In Peter’s first sermon at Pentecost, he stated that “God had sworn with an oath” to David that the Messiah would be his direct descendent (Acts. 2:30). While it is David that Peter is here referring to, the promise of redemption and restoration through the Messiah was first given to Adam and Eve in the Garden (Gen. 3:15), and restated to Abraham (Gen. 12:1-3; and chapter 15). This promise is the everlasting promise of God to redeem and restore His people; it is His everlasting covenant of salvation from sin and restoration in the new earth (The Glad Tidings, pp. 70-71).
Paul made the statement that is our last source found in Heb. 6:13-19. Referring to the covenant promise made to Abraham in Gen. 15, Paul stated that God swore His oath “by Himself” because there was no greater power by which to swear. Please note: in contrast to the suzerain agreement, God’s everlasting covenant is a one-sided promise from God to man; He asks man for no promises in return. God’s promise is eternal and immutable because “it is impossible for God to lie.” What amazing comfort is found in the “refuge” and “anchor” of God’s everlasting covenant! What more could any of us ask than that God has dedicated His life to save us from our sin? “It was the oath of God that ratified the covenant made to Abraham. That promise and that oath to Abraham become our ground of hope, our strong consolation” (op. cit., p. 72).
Blindness or neglect of history has caused this sinful world to be prolonged many more years than God intended (see Evangelism, p. 696). In 1888 through two young men, A. T. Jones and E. J. Waggoner, God sent His “most precious message” of Christ and His righteousness. It is a message of faith in the Redeemer that will bring God’s people into conformity to His will (see Testimonies to Ministers, pp. 91-92). But like the Pharisees of old, because of unbelief we chose not to heed the Messiah’s faith-based message.
At that Minneapolis conference, “had Christ been before them, they would have treated Him in a manner similar to that in which the Jews treated Christ.” “The course that had been pursued at Minneapolis was cruelty to the Spirit of God.” (The Ellen G. White 1888 Materials, pp. 1477 and 360). As Zedekiah discovered, despising, distorting, and rejecting the covenant promise of God is high-handed rebellion and insubordination.

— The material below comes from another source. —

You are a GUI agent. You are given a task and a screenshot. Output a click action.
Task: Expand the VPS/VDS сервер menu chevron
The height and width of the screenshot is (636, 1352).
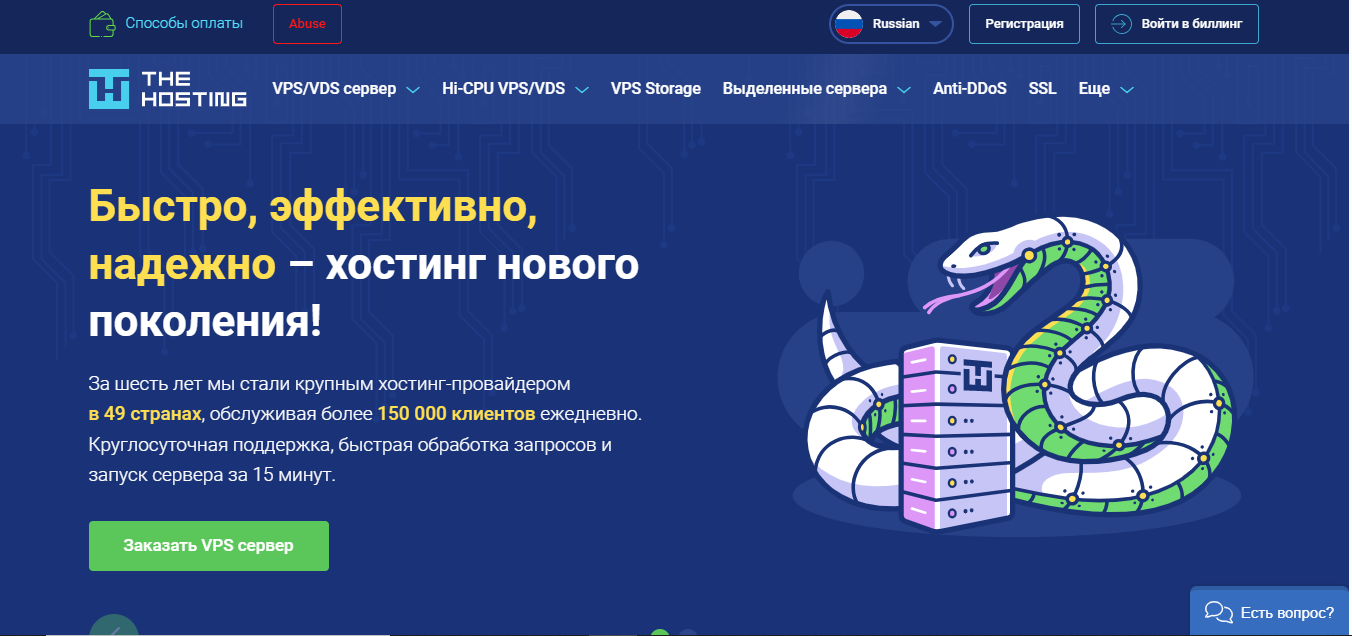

What is the remedy for this long delay? As Moses stated to the children of Israel as they stood on the verge of the promised land, God wants a “circumcision of the heart” that indicates a love-based commitment and total allegiance to our Creator and Redeemer (Deut. 30:6-7). God is still patiently waiting for this response from His people. He is not interested in our pious self-assured promises to obey (see The Desire of Ages, p. 300). Only a correct understanding of what it cost God to save us from sin will break the heart hardened in sin and rebellion against Him. If we would cease to resist, God would write His laws upon our hearts, transform our minds and characters to reflect His perfect law of love, and thus prepare us as His bride adorned for the wedding feast.
Solomon summed it all up in one short phrase: “Where the word of the King is, there is power!”